I sat by it. It was cold, and I immediately regretted it. I spent most of the day thinking about moving back to the other seat, but I was afraid she’d consider me fickle or odd. 

Every day since that moment has been a practice in trying to be myself, away from a system that burdened me. 

The system never helped me. None of their financial support was worth the judgment or dehumanization, and many people where I’m from still experience this type of discrimination. Stigma is more than shame or a shadow; it’s an anxious feeling. I believe it created an anxiety disorder in me. At thirty-five, after doing a lot of work on myself, I sit where I want.. I am pulling myself out of the dark in many ways, and I can’t help but think about a story I read that said most kids in the foster care where I’m from are Aboriginal

I fear that what I experienced is still being done to children and youth, and the impact is lasting. What happened to me has impacted how I view myself, how I parent, how I trust, and how I move in the world. 

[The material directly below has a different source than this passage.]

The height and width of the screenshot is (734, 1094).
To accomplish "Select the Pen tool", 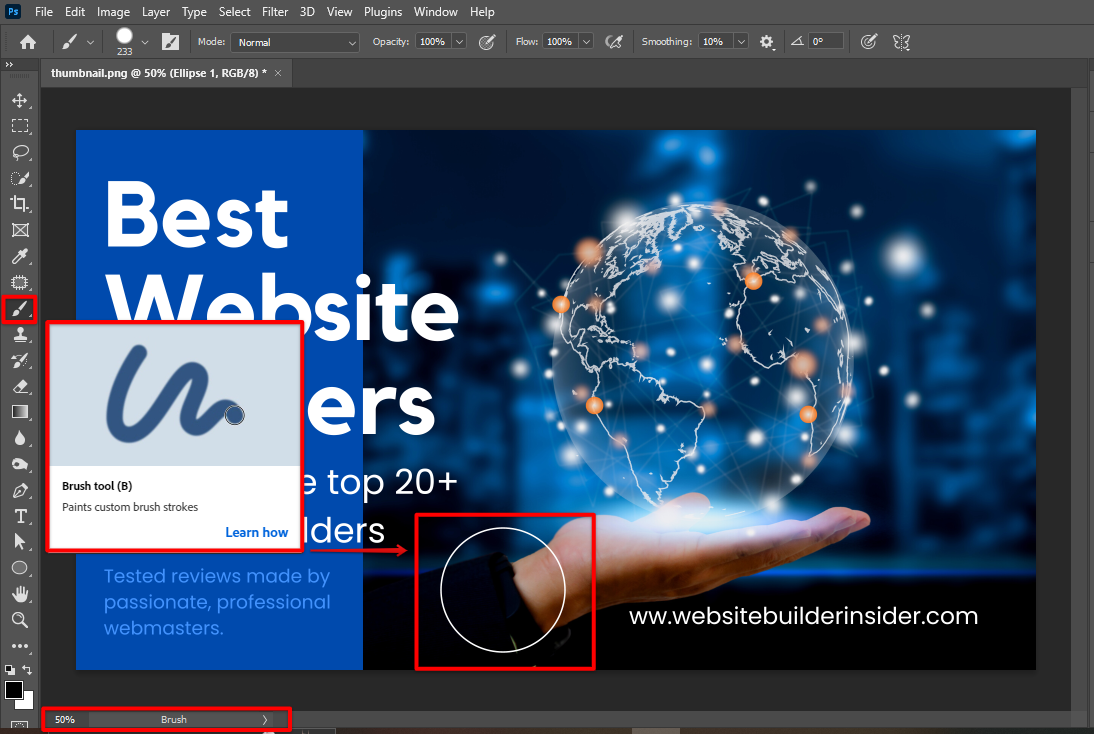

As I continue to work on myself, I think forward. 

Sharing this story with people who have been in the system should help make them feel less alone. Sharing this story with social workers should give them something to consider when they label a child or youth “high-risk,” or hear a child’s story. I’m not under the thumb of anyone’s criticism anymore, or beholden to any social assistance, and that kind of freedom is hard to describe. 

Every day I look at my counselor’s card and tell myself to sit wherever I want. I wish that for everybody.